Kemi Ashingiwa (0:16)
I have a free and quick favor to ask right now on the app or platform where you're listening.
Bradley McCoy (0:21)
Could you leave us a rating or a review because it really helps new.
Kemi Ashingiwa (0:26)
Listeners find our show and we read what people write. Like this listener who recently said quote, bite sized pieces of fascinating science news. It's now one of my go tos as a source of interesting non political news feedback like this helps us figure out what you like and what you don't. So leave us a review and keep listening to Short Wave. All right, onto the show.
Bradley McCoy (0:48)
You're listening to Short wave from NPR. Hey Shortwavers producer Burley McCoy guest hosting. Today we're with an episode about a mysterious mass extinction.
Kemi Ashingiwa (1:00)
So 251.9 million years ago there are these volcanoes that erupt and they pump all these greenhouse gases into the atmosphere.
Bradley McCoy (1:11)
This is Kemi Ashingiwa. She's a paleophysiology graduate student at Stanford University. And this volcanic activity she's talking about wasn't just one or two eruptions. It was on the scale of a whole continent in what is now the Siberian Traps in Russia.
Kemi Ashingiwa (1:27)
And as a result of this, there is global climate change. Temperatures go up, oxygen in the ocean goes down.

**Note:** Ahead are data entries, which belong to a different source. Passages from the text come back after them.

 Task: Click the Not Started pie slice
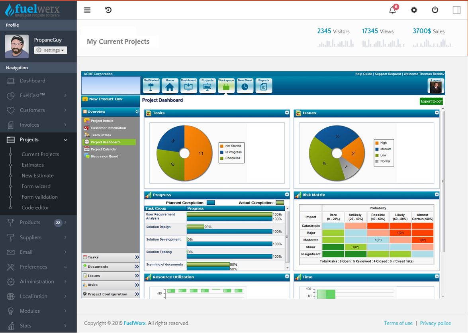coord(199,153)
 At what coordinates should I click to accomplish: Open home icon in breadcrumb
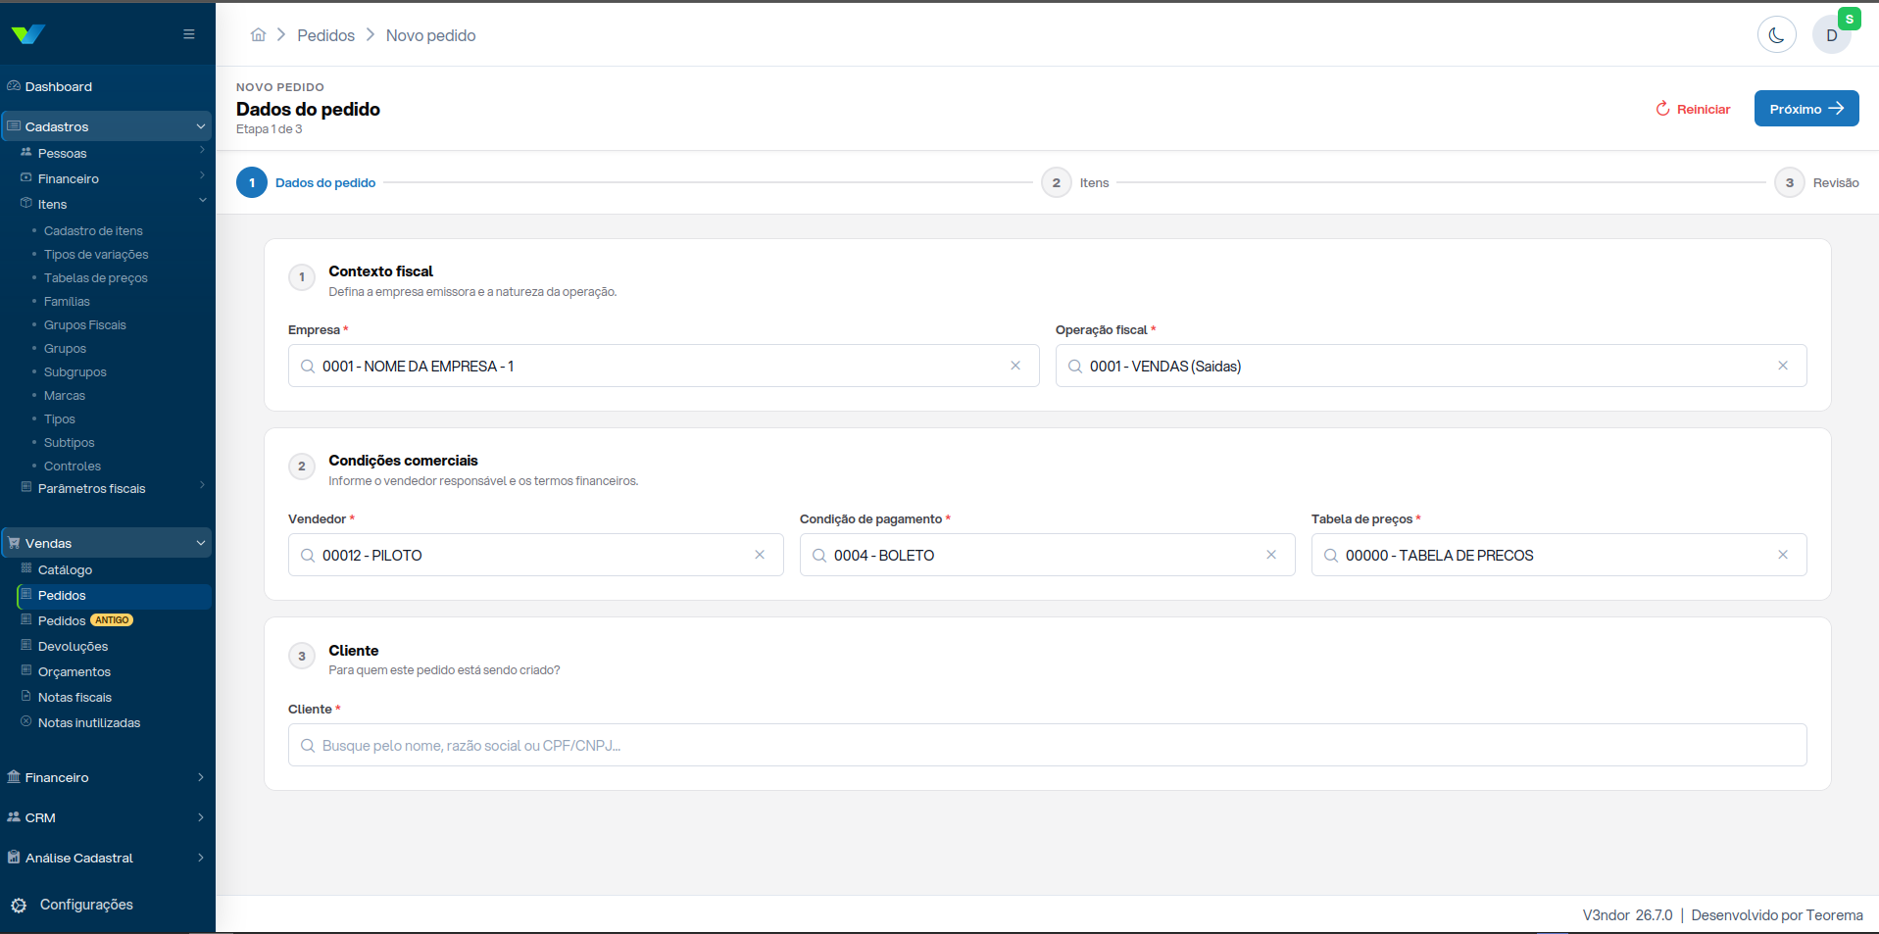click(258, 35)
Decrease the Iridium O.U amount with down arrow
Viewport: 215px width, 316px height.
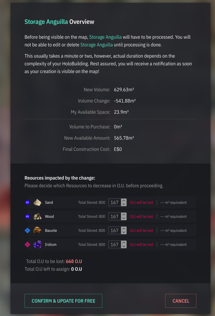click(124, 246)
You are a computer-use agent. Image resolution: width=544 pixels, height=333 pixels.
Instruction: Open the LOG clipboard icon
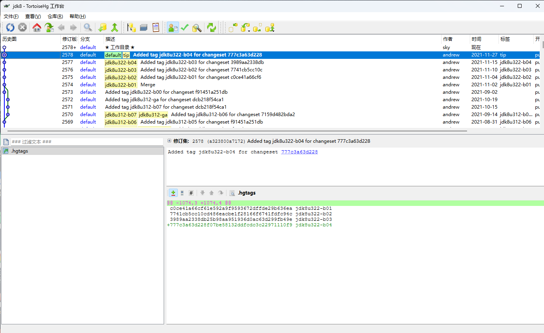click(x=156, y=27)
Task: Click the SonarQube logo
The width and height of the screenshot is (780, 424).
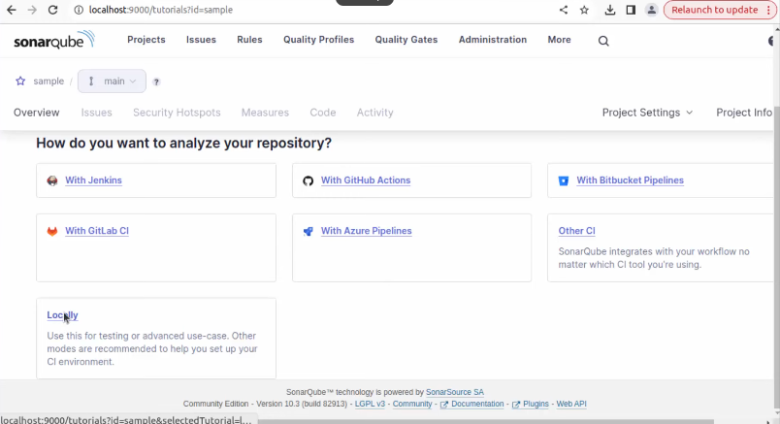Action: click(53, 41)
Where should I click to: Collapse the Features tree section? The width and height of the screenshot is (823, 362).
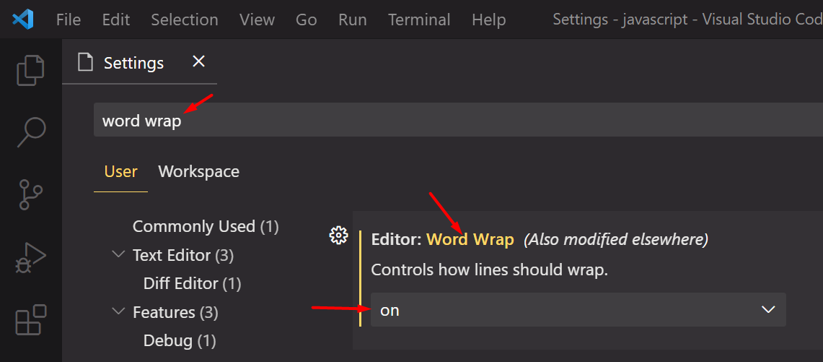(x=119, y=312)
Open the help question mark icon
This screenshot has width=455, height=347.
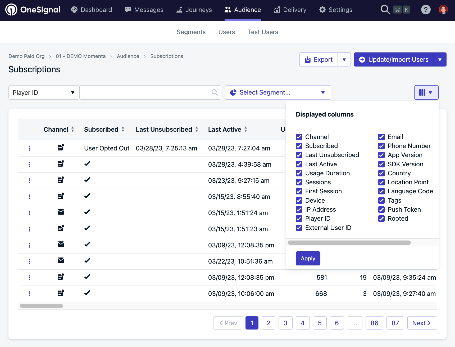click(x=426, y=10)
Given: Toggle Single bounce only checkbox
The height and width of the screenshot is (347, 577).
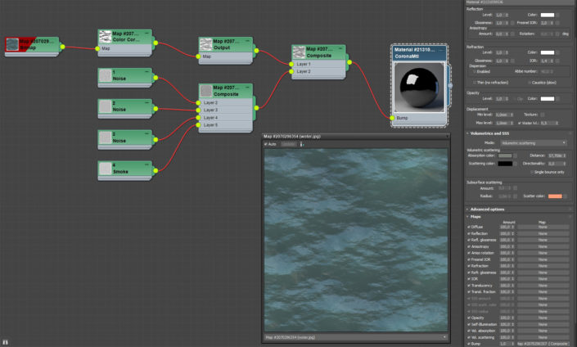Looking at the screenshot, I should point(533,172).
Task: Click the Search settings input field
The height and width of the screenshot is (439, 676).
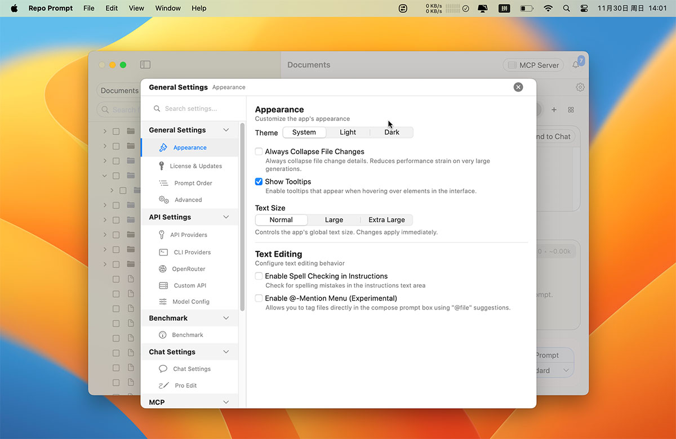Action: click(x=194, y=109)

Not everything dies, but almost everything dies.
Bradley McCoy (1:39)
This mass extinction, Earth's third, is known as the Great Dying, though the official name is the Permian Triassic, or the end Permian mass extinction.
Kemi Ashingiwa (1:47)
The End Permian is the largest loss of animal diversity in Earth's history.
Bradley McCoy (1:53)
The vast majority of all species on land and at sea were wiped out, but a small percentage survive, like a class of marine filter feeders called bivalves.